How To Recognize And Fight Bias In The Workplace
Credit: KELLEPICS / Pixabay.com

How To Recognize And Fight Bias In The Workplace

Bias invades our lives even in places where you don’t expect it. Do you automatically think that your teen kids’ music is too loud, the old gentleman in the queue before you is too slow, the doctor is too young to know anything, the bank teller with a tattoo not trustworthy? When you have these thoughts, are you biased? And do you actually have these thoughts, or are they completely unconscious, so you don’t think about them but act on them nevertheless?

The most visible and frequently talked about is race. We all have certain ideas and biases when it comes to race. These biases and prejudices are shaped by the stereotypes we are exposed to. They shape our perception of reality, what we pay attention to, and even what we remember. And all this without us being aware of the power they hold over us.

Categories and labels

We use categories to sort out the world around us and make it simpler. Without categorization, we would have a tough time going through our days, keeping our sanity. However, what categories we create is heavily influenced by the culture we live in. Depending on where we live, we give different importance to categories like race, religion, or social class. These may even change with time. The same category can be seen as radically different in different places. Jennifer Eberhardt mentions an example of a fair-skinned person who may be considered white in Brazil but black in the United States.

Once we create categories, we give them labels. These labels represent the stereotypes of a particular category or a group of people and then lead to prejudice. When you meet someone, your brain automatically sorts them to a specific category, finds the label, and tells you what to expect from them even though you never met them before. It quickly makes sense of the world around you, and as a result, you don’t need to make that much effort to figure out who they are. You rely on stereotypes, and you are biased. It all happens in a second, unintentionally and unconsciously.
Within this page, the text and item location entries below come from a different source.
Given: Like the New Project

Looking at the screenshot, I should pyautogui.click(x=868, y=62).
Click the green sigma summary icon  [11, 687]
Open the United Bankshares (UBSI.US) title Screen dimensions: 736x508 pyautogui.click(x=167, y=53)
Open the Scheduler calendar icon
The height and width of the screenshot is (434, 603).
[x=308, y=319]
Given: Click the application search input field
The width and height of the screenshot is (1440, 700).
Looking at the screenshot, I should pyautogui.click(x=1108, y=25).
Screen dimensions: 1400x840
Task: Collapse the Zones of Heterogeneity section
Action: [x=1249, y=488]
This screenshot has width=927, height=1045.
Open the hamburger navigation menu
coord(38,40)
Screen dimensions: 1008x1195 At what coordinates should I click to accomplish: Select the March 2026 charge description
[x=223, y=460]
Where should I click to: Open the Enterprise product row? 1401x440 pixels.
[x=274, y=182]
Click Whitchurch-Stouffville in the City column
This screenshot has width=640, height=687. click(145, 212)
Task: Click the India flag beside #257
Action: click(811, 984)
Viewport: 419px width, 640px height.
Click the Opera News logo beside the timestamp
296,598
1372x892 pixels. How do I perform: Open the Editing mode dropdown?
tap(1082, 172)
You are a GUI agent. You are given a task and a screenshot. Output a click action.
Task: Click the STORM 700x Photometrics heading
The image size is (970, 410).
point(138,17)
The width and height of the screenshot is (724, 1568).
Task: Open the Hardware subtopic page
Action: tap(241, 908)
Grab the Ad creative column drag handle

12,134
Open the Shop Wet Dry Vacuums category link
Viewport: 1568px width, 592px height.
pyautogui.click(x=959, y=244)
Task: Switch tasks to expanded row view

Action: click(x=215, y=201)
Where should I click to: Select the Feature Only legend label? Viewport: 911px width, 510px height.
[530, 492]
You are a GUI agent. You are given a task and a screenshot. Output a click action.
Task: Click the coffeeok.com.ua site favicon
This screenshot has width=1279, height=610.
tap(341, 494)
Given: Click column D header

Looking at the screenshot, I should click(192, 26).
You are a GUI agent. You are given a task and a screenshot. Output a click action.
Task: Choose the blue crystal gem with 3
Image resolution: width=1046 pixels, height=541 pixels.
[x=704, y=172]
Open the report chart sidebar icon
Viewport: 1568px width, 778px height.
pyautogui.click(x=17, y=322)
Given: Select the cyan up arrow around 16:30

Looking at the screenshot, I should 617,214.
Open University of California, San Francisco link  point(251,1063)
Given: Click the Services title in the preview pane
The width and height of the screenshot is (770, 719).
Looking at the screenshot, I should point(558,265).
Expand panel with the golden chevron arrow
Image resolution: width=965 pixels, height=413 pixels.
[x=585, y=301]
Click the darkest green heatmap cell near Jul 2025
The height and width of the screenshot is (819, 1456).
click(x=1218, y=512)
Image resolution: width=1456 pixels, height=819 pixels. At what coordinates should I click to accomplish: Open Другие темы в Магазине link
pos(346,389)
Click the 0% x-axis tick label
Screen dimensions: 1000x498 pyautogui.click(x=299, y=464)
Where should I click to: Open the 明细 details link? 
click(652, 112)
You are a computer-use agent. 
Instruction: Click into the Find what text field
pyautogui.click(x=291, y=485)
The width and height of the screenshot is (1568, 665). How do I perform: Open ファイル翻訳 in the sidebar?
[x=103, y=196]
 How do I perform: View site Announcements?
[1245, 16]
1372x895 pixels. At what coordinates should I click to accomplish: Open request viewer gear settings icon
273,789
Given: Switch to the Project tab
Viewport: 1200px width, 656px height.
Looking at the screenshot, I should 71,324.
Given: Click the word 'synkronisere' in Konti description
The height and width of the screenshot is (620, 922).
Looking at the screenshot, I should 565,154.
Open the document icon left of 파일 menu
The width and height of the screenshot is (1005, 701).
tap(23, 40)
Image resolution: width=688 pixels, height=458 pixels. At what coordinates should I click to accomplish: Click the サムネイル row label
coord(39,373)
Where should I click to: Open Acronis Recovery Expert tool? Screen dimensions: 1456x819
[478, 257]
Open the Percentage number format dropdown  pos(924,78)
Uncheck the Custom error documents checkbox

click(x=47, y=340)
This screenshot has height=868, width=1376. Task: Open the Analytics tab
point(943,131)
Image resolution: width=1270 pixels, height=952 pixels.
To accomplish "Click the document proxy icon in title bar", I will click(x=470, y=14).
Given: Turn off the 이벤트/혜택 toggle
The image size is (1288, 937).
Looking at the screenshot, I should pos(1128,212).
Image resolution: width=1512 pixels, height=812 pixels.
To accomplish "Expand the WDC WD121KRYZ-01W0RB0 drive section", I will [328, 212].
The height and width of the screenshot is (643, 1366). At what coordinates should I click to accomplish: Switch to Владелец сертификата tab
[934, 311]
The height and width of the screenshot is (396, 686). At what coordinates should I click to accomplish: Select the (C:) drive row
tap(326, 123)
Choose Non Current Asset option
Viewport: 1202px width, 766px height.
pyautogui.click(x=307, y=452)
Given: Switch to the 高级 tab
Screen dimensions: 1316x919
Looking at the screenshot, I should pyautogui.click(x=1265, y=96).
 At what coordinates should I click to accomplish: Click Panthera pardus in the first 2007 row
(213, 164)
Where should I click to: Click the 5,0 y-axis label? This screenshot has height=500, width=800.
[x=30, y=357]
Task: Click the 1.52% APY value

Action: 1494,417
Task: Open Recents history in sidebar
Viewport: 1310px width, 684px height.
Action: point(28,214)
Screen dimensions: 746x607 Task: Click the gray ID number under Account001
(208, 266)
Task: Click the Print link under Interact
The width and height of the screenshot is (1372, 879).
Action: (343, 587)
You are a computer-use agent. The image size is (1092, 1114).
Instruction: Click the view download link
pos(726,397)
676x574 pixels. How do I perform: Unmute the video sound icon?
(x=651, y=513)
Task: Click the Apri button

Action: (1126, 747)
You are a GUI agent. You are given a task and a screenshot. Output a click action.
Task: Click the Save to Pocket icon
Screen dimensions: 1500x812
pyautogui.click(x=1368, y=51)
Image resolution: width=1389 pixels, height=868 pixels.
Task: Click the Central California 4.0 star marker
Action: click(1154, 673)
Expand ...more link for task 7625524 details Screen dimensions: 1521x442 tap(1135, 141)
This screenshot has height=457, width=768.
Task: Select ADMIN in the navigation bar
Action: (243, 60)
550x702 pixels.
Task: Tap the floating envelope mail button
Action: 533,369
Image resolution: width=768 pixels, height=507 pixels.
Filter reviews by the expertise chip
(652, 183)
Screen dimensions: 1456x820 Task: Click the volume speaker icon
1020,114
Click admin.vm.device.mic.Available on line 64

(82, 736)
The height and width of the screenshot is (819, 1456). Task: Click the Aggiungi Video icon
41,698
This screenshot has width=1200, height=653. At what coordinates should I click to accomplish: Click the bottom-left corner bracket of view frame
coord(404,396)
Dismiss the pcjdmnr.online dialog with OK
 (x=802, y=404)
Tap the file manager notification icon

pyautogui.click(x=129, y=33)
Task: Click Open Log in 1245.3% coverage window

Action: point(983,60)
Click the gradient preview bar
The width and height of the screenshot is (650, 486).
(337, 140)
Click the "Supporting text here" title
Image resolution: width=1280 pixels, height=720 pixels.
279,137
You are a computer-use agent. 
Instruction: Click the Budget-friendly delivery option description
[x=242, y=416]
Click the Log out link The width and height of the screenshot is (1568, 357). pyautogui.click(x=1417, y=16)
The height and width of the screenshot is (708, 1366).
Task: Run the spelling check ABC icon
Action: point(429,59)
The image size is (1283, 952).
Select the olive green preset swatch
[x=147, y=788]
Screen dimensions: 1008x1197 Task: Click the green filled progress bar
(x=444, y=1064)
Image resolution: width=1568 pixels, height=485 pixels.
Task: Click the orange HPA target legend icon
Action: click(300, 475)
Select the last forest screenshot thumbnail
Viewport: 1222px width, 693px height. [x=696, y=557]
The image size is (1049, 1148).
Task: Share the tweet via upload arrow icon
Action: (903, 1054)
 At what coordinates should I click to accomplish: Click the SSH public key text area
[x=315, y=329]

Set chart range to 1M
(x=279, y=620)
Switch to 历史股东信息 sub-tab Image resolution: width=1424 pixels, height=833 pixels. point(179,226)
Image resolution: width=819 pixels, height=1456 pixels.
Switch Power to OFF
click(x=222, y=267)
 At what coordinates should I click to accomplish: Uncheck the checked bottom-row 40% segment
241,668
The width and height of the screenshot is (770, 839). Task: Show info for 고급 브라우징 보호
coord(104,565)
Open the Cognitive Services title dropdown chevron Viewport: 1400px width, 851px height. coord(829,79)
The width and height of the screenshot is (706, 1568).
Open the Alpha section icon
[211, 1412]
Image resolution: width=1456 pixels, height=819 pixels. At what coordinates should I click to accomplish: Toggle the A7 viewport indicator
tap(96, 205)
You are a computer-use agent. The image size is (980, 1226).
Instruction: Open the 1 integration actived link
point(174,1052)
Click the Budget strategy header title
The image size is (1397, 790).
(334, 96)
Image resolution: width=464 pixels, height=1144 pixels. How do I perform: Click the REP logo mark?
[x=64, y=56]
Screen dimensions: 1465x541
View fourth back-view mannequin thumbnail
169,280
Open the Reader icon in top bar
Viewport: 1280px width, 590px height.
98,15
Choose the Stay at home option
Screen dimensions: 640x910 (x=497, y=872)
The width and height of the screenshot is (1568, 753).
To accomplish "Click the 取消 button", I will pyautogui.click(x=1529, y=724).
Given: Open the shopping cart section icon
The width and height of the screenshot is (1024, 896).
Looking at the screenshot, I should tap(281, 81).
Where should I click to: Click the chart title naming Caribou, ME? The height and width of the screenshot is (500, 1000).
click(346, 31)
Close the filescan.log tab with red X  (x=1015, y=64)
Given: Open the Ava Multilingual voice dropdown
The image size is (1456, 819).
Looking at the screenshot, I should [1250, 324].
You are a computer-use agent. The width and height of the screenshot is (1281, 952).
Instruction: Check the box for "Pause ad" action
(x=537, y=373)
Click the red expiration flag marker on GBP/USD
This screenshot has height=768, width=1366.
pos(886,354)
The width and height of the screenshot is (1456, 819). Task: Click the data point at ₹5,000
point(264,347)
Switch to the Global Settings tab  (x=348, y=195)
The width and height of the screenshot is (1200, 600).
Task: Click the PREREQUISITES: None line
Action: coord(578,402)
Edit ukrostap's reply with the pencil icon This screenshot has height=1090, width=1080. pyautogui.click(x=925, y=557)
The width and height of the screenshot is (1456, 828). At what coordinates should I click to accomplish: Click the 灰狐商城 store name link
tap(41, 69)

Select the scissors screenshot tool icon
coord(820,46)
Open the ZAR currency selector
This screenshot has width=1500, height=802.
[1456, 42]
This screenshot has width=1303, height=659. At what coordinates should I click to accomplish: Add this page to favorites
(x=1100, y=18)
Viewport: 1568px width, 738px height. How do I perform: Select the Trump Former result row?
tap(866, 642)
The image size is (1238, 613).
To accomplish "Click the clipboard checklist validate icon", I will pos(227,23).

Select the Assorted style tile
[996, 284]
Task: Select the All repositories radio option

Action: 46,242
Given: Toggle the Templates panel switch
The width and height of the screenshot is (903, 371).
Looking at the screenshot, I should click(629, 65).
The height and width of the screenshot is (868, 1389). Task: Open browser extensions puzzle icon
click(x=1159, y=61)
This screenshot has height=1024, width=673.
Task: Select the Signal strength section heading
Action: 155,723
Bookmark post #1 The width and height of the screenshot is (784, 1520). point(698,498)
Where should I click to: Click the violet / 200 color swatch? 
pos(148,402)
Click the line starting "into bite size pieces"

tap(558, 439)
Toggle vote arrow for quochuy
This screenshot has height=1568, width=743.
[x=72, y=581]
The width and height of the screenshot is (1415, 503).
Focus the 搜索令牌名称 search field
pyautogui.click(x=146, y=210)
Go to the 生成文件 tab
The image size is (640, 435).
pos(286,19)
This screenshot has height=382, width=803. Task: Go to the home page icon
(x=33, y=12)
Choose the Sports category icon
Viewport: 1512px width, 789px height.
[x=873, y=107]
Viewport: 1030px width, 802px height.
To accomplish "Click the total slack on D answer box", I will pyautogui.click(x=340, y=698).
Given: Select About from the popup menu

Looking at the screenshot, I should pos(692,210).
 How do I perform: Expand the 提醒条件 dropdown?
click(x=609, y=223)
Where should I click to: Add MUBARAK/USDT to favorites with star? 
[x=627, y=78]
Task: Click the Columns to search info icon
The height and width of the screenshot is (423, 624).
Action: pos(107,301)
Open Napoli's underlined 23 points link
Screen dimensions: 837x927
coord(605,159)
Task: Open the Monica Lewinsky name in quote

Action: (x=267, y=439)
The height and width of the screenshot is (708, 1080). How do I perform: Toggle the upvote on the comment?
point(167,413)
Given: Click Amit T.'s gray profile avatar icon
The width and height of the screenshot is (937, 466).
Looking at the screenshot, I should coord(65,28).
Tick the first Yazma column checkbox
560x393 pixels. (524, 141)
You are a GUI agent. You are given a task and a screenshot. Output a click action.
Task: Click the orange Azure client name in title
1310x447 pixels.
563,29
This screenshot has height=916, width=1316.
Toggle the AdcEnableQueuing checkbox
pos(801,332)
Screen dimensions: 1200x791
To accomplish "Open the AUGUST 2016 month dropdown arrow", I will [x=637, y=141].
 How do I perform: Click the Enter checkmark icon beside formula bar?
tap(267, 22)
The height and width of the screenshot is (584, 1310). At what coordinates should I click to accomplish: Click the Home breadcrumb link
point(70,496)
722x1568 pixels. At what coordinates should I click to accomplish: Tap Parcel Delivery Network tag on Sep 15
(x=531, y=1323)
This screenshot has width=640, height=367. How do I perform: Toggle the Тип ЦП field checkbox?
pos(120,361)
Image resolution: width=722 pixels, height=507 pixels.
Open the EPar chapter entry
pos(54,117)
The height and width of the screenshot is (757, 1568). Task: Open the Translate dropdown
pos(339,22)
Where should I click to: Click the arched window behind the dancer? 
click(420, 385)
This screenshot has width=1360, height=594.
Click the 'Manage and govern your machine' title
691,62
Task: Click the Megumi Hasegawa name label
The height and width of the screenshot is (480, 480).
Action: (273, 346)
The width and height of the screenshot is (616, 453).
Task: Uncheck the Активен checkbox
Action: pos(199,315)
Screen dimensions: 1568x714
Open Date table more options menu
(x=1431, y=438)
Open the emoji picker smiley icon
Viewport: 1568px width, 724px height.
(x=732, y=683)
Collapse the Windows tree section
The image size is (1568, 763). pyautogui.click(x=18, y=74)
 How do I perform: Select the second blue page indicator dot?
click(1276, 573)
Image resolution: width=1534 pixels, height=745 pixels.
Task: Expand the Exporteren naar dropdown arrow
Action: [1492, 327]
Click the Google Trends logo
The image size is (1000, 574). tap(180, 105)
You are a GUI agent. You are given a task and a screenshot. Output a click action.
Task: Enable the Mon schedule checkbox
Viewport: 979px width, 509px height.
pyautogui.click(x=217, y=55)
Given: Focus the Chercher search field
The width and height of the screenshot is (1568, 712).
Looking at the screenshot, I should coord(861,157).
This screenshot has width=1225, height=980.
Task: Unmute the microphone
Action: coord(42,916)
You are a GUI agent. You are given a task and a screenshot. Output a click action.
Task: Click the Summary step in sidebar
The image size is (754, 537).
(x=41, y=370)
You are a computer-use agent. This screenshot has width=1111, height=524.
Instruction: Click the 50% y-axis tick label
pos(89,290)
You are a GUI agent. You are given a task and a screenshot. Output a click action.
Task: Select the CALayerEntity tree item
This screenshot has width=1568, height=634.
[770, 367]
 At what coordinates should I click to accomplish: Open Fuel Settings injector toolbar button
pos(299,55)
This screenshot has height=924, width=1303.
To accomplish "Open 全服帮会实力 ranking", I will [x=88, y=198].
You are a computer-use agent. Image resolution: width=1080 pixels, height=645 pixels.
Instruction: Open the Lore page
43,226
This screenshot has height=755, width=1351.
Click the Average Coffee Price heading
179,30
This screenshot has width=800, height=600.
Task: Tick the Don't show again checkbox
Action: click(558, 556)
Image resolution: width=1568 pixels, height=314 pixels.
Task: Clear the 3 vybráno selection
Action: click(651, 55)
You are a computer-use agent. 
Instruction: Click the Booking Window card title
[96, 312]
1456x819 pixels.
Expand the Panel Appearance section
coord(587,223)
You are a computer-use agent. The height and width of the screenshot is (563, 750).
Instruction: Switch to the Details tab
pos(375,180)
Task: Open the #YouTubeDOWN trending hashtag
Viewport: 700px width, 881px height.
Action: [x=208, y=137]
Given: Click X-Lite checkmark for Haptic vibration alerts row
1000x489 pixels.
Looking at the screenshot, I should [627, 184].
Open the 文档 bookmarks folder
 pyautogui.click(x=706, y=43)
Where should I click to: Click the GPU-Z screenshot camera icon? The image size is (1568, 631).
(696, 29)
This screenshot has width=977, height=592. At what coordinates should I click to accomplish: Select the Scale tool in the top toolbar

Once we create categories and labels and assess the information through these categories, we are set. It is tough to unlearn these categories. Every new piece of information we receive gets automatically filtered through these categories and interpreted in a biased way. Our brain shoots for consistency and confirmation of what it already knows.

The problem with stereotypes is that we unconsciously apply stereotypes even to ourselves. Consider the IAT test. Many of the women who take the test are surprised to discover that they too associate pursuing a career with men and a family with women, even though publicly they would never admit that. Our unconscious stereotypes are real and can, therefore, hold us back without us realizing it.

Confirmation bias

Another way our brain simplifies the world around us is by selecting what we pay attention to. Attention is a reaffirming device for biases and beliefs we already have. Jennifer Eberhardt in Biased, notes the words of the founder of modern psychology, William James, who said in 1890 that attention creates no idea. An idea must already be there before we can attend to it.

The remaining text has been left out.